▶ _THINGS TO DO_:
A – Do the statements below agree with the passage on parole revocation and hearsay evidence? For each, answer yes or no and quote the deciding words from the passage. (i) Hearsay evidence can serve as the basis for a finding that parole was violated. (ii) Lahey concerned a parole revocation proceeding. (iii) The test report is part of the record on appeal.
B – Can you carry the passage on parole revocation and hearsay evidence forward from its final sentence?

▶ _SELECTED EXTRACT_:
----------------------------------------

Hearsay evidence is admissible in a parole revocation proceeding ( 9 NYCRR 8005.2 [a]) and may be the basis of a determination that parole was violated (People ex rel. McGee v Walters, 62 N.Y.2d 317, 322). In this case, however, the hearsay evidence, consisting of the uncertified report, was not sufficiently reliable to satisfy the Division's burden of proof.
Respondents' reliance upon Matter of Lahey v. Kelly ( 71 N.Y.2d 135) is misplaced. In Lahey, the court held that the properly documented report of a confirmed Syva EMIT drug test could, by itself, constitute substantial evidence of a violation of inmate rules in prison disciplinary proceedings. There is a critical difference, however, between the burden of proof in prison disciplinary proceedings and the burden required to prove a violation of parole. A determination of guilt in disciplinary proceedings must be supported only by substantial evidence (see, People ex rel. Vega v. Smith, 66 N.Y.2d 130, 139), not by the more stringent standard of preponderance of the evidence required to sustain the determination of a violation of parole. Moreover, here the test report is not part of the record on appeal and we cannot intelligently determine its reliability.

----------------------------------------

▶ _DATA LINES_:
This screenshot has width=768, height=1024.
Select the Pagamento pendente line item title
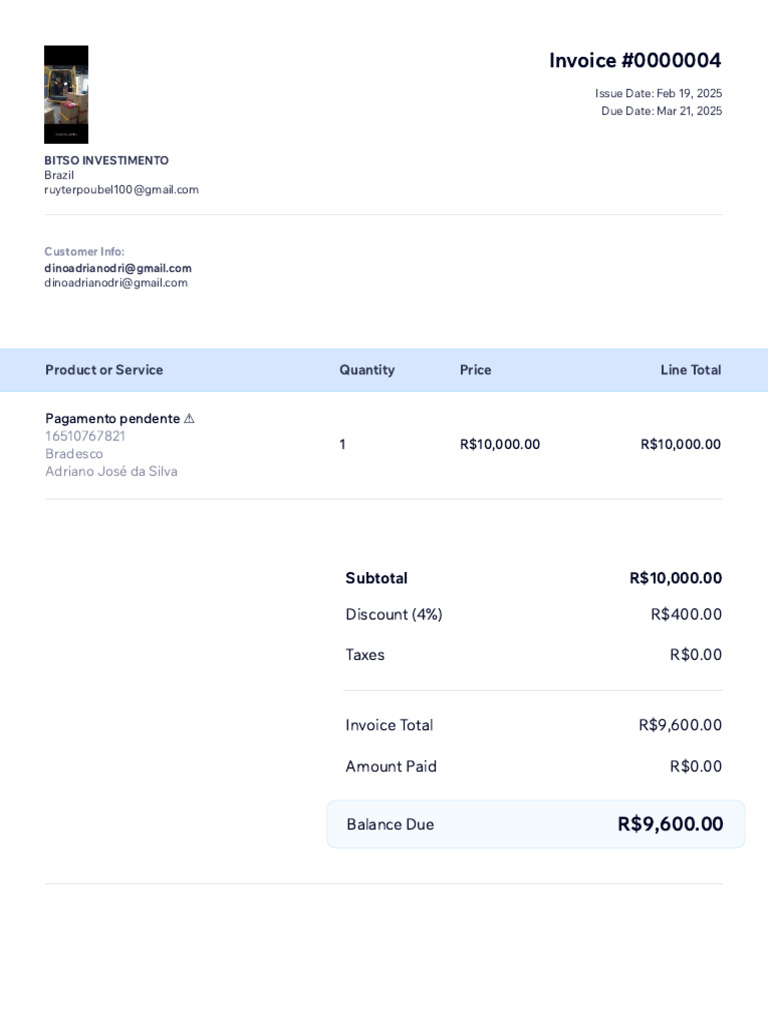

----------------------------------------

▶ _ANSWERS FOR THE TASKS_:
A –
(i) Yes: "may be the basis of a determination that parole was violated"
(ii) No: "in prison disciplinary proceedings"
(iii) No: "here the test report is not part of the record on appeal"

B –
Contrary to respondents' contention, habeas corpus is a proper remedy for the review of parole revocation proceedings (People ex rel. Newcomb v. Metz, 64 A.D.2d 219, 221; People ex rel. Warren v. Mancusi, 40 A.D.2d 279), and where the Division has failed to sustain its burden of proof on the charges, the petitioner, unless incarcerated on an unrelated offense, is entitled to be released from custody and restored to parole (see, People ex rel. McGee v. Walters, 96 A.D.2d 605, affd 62 N.Y.2d 317, supra; People ex rel. Glenn v. Bantum, 132 Misc.2d 676).
Accordingly, we grant the petition and direct that petitioner be restored to parole.